I was at an interview this afternoon (my job – I interview families to evaluate their children for autism spectrum disorders) when the parent I was interviewing turned on the news. Actually, I forgot an extra tape, so I ran to the drugstore, and when I returned, there was the text on the screen from Bush stating that Tim Russert had passed away. This afternoon. Tim Russert. The guy from Meet the Press.

I stood there, in shock, thinking about how young he was and what a shock for his family and what a shock for ME (ok, I was in shock, grant me a little narcissistic latitude) and how young he was and what a shock for his family and it’s almost Father’s Day and he clearly didn’t plan for this and he dropped dead at WORK?!? and how young he was and oh my gosh he just dropped dead and what will happen to Meet the Press? The parent really wanted to watch the newscast with the short tribute to him, so I stood there awkwardly thinking these circular thoughts until she asked me to sit down in their living room.  (I regretted this decision eventually because the interview took a really. long. time. and had we not watched a 1/2 hour tribute to Tim Russert – a 1/2 hour tribute that is now being repeated on the airwaves – I would have been done much earlier. Oh well. We bonded over it. We built rapport. Hopefully that’s worth something.)

I wondered if he would be happy that he dropped dead at work after being on vacation with his family, or sad.  It made me start thinking…if I knew I was going to drop dead tomorrow, what would I want to be doing today?  Would I want to be getting another degree?  Working towards a dream career?  Working towards being an amazing mom?  An amazing wife?  Obviously the answers to these questions are wholly individual.  But I sad there, pondering them, anyway.

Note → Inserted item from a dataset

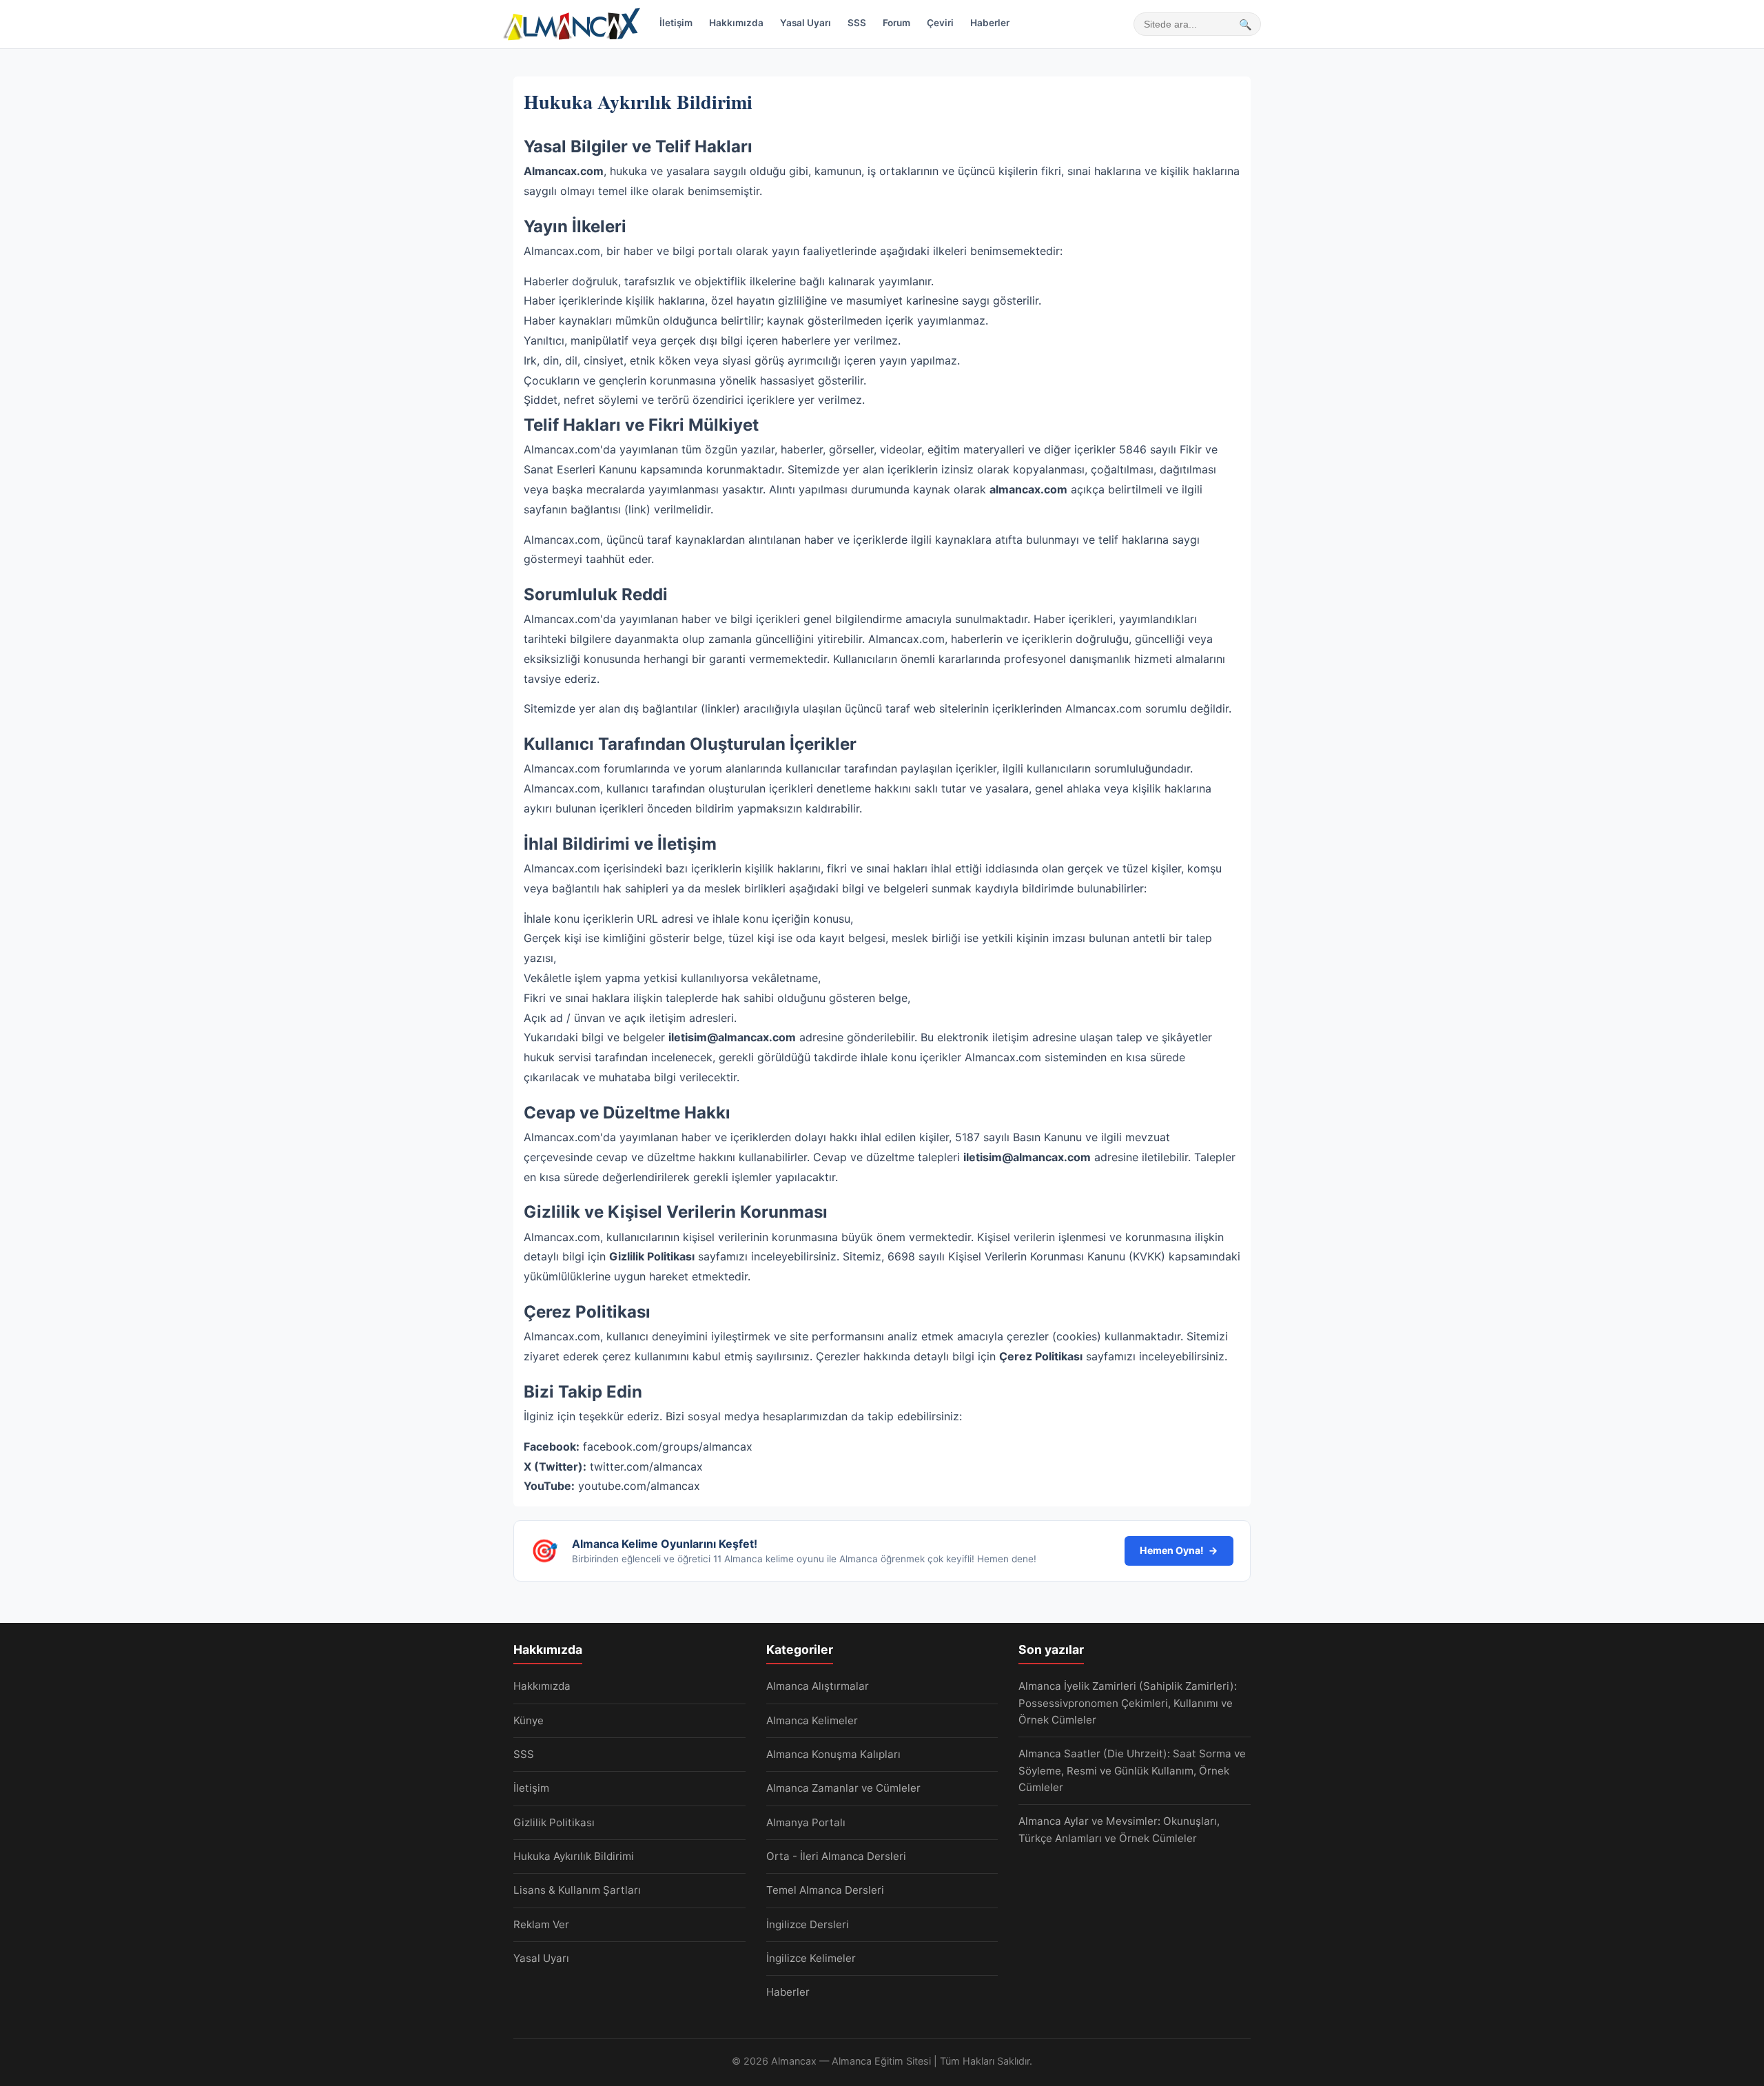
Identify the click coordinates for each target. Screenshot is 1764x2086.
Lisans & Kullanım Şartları (577, 1889)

DB and I don’t have a lot of traditions, but one thing we do actually do (when he’s in the area) is make cinnamon rolls on Sunday mornings and watch Meet the Press. It’s almost like a football game – we cheer Tim on when he makes a good point, I jeer at the bad Republicans on the show, and we debate the points when a commercial break comes on. It’s fun. It makes us feel smart and cultured and educated (“Oh, didn’t you SEE that on MTP yesterday? Oh? You don’t WATCH MTP? Well, do you at least listen to NPR?” – OK, I’d rather die than actually say that, but the mother tonight actually did say something in that vein. It was quite the fascinating window into pseudointellectual America). It’s a wonderful way to spend time on Sunday morning before we rush off to the hubbub that is the rest of our weekend. Little curls up on the couch with us. The cat sits on the ottoman. I might sound like a total nerd here, but watching MTP with DB, Little, the cat, and our cinnamon rolls is a wonderful memory that I will have for years (probably I won’t be having such nice memories of Sunday mornings once we have kids).

(We go to a Sunday evening church service. In case you were curious. Or, if we go in the morning, we DVR MTP and watch it at night, minus cinnamon rolls. Again, in case you were wondering.)

It’s so sad that he’s gone. My heart goes out to his family. Such an untimely death, but clearly he was needed elsewhere.

Rest in peace, Mr. Russert.  We will really miss you.